--- Extracted material Enclosed Below ---

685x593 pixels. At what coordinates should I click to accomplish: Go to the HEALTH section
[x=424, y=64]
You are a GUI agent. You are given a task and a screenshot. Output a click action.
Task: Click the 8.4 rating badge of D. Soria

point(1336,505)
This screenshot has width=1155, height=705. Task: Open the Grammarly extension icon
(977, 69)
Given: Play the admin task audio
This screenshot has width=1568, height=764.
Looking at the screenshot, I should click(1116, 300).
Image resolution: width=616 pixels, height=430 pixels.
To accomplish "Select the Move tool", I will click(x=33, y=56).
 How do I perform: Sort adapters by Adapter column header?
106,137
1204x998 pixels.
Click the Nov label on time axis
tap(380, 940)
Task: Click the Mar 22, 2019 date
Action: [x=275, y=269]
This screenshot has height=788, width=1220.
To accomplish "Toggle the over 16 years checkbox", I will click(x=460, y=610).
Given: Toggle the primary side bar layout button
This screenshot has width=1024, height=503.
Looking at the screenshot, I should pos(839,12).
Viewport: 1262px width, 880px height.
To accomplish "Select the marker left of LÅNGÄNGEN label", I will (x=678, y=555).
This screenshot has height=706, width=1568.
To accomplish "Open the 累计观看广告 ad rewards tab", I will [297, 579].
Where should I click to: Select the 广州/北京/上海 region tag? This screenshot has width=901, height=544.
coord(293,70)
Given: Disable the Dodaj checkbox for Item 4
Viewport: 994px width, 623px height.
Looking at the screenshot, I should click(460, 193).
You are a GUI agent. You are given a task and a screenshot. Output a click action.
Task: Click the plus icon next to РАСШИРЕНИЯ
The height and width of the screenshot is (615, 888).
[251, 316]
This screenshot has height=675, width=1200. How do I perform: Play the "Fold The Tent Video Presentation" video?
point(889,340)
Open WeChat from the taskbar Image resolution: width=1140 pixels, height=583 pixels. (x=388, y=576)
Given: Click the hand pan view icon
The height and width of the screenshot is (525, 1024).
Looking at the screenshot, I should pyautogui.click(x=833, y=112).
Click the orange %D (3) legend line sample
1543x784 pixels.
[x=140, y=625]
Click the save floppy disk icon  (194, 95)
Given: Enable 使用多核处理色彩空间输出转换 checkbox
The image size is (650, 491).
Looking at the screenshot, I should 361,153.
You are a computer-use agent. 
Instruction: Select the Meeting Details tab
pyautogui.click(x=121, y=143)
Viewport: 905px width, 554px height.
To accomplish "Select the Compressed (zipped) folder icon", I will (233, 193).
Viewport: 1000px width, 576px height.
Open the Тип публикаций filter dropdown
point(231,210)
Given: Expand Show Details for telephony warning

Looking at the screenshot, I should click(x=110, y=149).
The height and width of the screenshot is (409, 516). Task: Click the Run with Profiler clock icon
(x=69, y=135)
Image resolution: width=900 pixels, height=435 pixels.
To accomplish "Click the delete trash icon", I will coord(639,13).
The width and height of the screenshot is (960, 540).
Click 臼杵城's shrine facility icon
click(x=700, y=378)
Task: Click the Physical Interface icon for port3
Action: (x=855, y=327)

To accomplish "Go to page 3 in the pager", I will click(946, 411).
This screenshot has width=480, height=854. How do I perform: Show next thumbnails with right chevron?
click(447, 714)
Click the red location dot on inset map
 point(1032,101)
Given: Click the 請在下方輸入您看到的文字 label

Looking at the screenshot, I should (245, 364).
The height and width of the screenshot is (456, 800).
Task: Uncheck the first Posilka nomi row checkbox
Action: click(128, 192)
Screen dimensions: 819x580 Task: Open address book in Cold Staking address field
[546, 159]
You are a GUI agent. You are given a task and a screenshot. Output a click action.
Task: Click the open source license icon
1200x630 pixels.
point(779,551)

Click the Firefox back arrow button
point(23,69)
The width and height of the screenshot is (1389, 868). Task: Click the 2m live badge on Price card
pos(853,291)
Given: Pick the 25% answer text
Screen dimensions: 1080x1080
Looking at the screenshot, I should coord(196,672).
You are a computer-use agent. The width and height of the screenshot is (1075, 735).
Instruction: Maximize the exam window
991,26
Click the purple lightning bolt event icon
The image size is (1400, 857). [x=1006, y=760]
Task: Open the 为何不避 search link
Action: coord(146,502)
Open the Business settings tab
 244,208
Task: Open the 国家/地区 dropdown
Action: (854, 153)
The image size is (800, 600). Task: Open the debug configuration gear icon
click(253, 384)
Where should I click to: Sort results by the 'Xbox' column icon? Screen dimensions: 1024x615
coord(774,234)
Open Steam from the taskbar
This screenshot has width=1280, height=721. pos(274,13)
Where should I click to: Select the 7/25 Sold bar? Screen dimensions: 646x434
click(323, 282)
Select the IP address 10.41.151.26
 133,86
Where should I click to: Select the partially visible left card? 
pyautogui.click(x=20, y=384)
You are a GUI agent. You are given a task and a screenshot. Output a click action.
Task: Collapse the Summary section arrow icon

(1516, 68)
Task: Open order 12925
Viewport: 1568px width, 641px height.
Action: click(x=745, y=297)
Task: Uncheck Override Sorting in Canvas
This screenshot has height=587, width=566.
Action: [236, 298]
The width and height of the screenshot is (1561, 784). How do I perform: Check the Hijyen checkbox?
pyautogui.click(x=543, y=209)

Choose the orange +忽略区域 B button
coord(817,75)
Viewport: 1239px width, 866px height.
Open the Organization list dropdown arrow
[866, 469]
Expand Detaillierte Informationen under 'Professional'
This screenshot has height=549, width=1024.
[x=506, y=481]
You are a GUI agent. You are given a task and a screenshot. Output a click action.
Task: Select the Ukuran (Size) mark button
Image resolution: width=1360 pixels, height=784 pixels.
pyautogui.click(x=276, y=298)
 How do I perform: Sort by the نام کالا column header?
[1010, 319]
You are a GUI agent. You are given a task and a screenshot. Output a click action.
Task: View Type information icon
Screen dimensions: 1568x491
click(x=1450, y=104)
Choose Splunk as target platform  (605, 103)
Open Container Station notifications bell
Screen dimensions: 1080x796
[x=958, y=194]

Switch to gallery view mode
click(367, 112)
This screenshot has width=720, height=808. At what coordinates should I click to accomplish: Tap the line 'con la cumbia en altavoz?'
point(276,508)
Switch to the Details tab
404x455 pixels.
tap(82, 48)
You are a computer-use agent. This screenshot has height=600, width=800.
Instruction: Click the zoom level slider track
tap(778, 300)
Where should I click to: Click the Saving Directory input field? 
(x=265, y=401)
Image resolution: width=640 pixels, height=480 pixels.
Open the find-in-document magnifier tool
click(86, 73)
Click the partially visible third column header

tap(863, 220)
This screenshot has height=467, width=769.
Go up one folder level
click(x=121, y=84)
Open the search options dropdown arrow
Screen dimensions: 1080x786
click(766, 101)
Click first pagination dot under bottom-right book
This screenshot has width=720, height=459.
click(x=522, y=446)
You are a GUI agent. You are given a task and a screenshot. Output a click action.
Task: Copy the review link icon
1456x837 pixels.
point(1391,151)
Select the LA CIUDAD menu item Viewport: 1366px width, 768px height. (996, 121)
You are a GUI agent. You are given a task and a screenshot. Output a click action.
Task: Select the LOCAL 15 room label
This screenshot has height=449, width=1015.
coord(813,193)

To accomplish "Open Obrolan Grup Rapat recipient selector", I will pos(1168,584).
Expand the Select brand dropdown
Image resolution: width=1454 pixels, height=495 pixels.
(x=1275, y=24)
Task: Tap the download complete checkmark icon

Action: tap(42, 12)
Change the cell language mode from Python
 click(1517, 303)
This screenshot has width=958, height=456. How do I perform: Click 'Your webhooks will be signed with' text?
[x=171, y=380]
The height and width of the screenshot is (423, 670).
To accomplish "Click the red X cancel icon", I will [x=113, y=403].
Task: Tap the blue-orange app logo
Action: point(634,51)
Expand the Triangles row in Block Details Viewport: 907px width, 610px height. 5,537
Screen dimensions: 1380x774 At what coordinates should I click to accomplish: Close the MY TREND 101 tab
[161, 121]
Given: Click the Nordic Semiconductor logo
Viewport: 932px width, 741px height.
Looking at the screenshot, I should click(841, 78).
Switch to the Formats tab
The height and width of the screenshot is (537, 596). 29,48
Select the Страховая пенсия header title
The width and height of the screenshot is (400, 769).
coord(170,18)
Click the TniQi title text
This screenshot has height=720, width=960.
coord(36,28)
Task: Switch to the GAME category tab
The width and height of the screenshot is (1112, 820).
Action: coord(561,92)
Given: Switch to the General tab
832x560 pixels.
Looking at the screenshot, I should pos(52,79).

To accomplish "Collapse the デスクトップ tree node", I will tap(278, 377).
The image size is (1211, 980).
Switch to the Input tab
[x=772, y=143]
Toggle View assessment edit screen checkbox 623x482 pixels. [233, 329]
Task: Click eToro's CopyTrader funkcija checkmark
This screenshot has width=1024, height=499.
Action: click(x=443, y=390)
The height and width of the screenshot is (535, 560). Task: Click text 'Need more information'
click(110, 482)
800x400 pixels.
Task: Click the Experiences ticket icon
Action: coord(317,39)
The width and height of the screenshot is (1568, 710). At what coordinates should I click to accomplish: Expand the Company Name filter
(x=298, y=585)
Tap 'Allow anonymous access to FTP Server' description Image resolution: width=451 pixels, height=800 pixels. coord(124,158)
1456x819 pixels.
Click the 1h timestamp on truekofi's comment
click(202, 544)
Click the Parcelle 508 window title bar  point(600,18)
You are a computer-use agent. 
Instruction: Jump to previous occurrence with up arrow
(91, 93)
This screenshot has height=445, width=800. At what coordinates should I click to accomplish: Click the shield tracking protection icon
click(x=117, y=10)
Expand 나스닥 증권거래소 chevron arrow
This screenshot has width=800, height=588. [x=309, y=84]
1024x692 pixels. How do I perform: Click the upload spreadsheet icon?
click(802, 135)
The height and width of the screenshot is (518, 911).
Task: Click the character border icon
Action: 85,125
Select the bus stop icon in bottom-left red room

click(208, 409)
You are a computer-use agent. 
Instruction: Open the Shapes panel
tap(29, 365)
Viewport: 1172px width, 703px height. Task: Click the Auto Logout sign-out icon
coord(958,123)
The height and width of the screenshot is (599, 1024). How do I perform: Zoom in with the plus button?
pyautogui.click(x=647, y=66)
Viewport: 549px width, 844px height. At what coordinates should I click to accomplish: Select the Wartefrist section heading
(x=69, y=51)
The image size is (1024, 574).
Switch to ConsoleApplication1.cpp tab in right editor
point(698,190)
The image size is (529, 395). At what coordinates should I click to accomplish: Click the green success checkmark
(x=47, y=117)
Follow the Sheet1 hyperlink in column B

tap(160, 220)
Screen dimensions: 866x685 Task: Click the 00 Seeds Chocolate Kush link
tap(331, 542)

--- End of Enclosed Extracted material ---

§ **Problem requirements**
From the line that contains "Expand 나스닥 증권거래소 chevron arrow" through the final line of the entries above, every line must be reproduced exactly and nothing more.

§ **Answer box**
Expand 나스닥 증권거래소 chevron arrow
This screenshot has width=800, height=588. [x=309, y=84]
1024x692 pixels. How do I perform: Click the upload spreadsheet icon?
click(802, 135)
The height and width of the screenshot is (518, 911).
Task: Click the character border icon
Action: 85,125
Select the bus stop icon in bottom-left red room

click(208, 409)
You are a computer-use agent. 
Instruction: Open the Shapes panel
tap(29, 365)
Viewport: 1172px width, 703px height. Task: Click the Auto Logout sign-out icon
coord(958,123)
The height and width of the screenshot is (599, 1024). How do I perform: Zoom in with the plus button?
pyautogui.click(x=647, y=66)
Viewport: 549px width, 844px height. At what coordinates should I click to accomplish: Select the Wartefrist section heading
(x=69, y=51)
The image size is (1024, 574).
Switch to ConsoleApplication1.cpp tab in right editor
point(698,190)
The image size is (529, 395). At what coordinates should I click to accomplish: Click the green success checkmark
(x=47, y=117)
Follow the Sheet1 hyperlink in column B

tap(160, 220)
Screen dimensions: 866x685 Task: Click the 00 Seeds Chocolate Kush link
tap(331, 542)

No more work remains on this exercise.